When Paul Ryan paid $350 dollar bottle of this wine and some rabid woman thought it was her duty to play cop and I wanted to bop the agitator, (an associate business professor at Rutgers, named Feinberg--who on this links explains herself, though I don't think she added anything to the conversation.) over the head with a bottle of Screaming Eagle.
Take a look at this Outside the Beltway post. Human behavior, is a rare and strange weave.
" Rep. Paul Ryan (R-WI), a leading advocate of shrinking entitlement spending and the architect of the plan to privatize Medicare, spent Wednesday evening sipping $350 wine with two like-minded conservative economists at the swanky Capitol Hill eatery Bistro Bis."
The story gets bizarre.
The clash became especially heated when Feinberg asked the men if they were lobbyists.
“F—- her,” one of them replied and stood up in a menacing way, according to Feinberg’s account. Feinberg said her husband then “puffed out his chest” in response before the manager and a waiter came over and Feinberg decided she had said her piece and it was time to leave."
I think she somehow missed Wine 101 and erroneously believed that all wine is Two-Buck Chuck at different price points. Also, she missed that the choice $350 and not $3500, a more common clam point for bailed out Morgan Stanley employees.
$350 is more than I can usually deal with. Jayer-Giles is not my speed, but Ryan must make about fifty times what I do. To me, the idea of getting in between someone and his Burgundy that he can afford is not an arguable position. All relative. In the end, the wine retails for about $190, it wasn't even overpriced.
The comparison Foxites want to invoke is to the famed Edward's $400 haircut.

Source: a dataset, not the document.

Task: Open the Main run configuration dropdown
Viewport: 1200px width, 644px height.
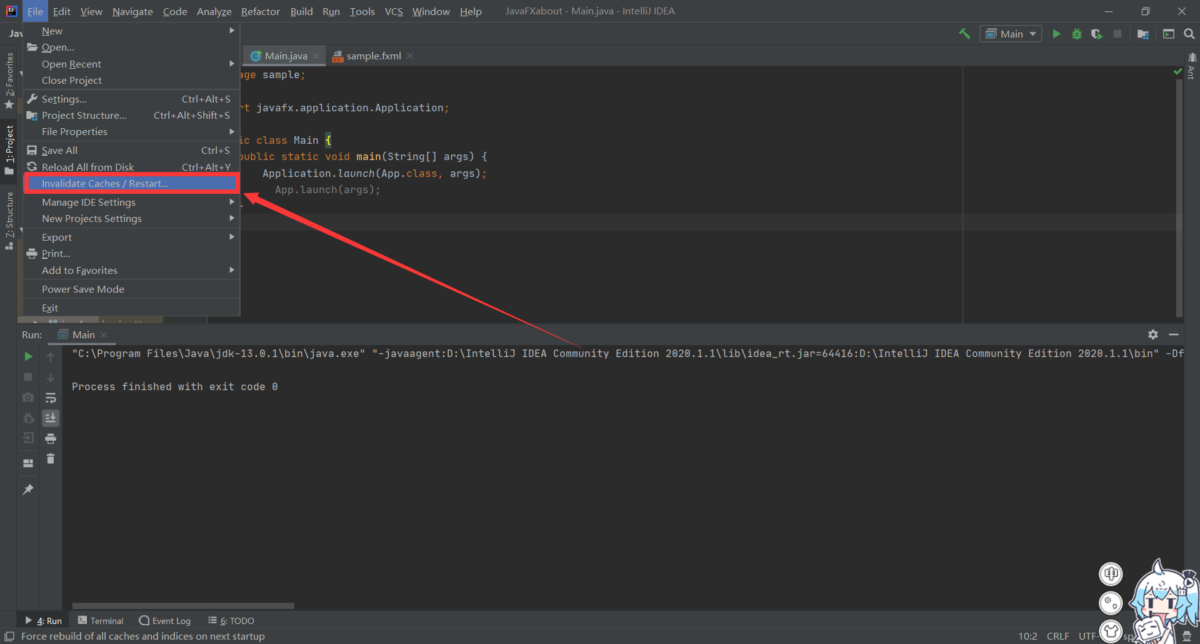Action: coord(1011,34)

Apples and nuts analogy; one about bells and whistles (cushy treatment in the chair) and perhaps overpriced vanity (such as the intial vinyl impregnated merchandise from LV), the other is about rarity, work, exploration, cultural and aesthetic.
Soil matters. All vineyards really are not created equal. And if you can afford it, why the hell not. Especially as the politician was there with two economists, not lobbyists, and all were splitting the bill.
So there they were, three people with two bottles of wine and a $700 wine bill. Big deal. If the government wasn't paying for it, or if there was a specific reason for shmoozing with the bottles, again, I fail to see the crime. The only crime was that from my point of view there were better choices on the list, and he could have done better, and cheaper.
I went to look at the list. As it turns out, it's not bad. If the gents were interested in good choices at better prices, they could have asked me, but what can I say; Ryan didn't call me for advice.
Outside of an eh-champagne selection, and a strange devotion to V. Giradin, there were wines at decent price points, and some were even palatable. Being Parker territory there was quite a bit of Chateauneuf, but some surprising choices like the Domaine Pierre André 2001, Châteauneuf-du-Pape $112 (delicious!). The 2001 and 2004 Clapes on the list for $165 and $195 were more greaet choices. And if I was there on my own budget I might have risked the 2005 Descombes Morgon for $36 (but I do remember quite a lot of brett.).
What the rabid woman failed to understand is that the table wanted Burgundy. Their choice seemed to indicate that the table wasn’t focused on price but on taste. They were dodging the sloppy 2003 and the stubborn 2005 vintages. The Claude Dugat 1er Cru, Lavaux St. Jacques 2004 Gevrey-Chambertin for $215, would have worked for them, and they could have saved a cool $145, but maybe they just wanted a GC.
In the end, the woman's behavior to me was far more interesting than the politicians, and the question I have, what I want to know is what was Feinberg drinking on that night at Bistro Bis to celebrate her birthday.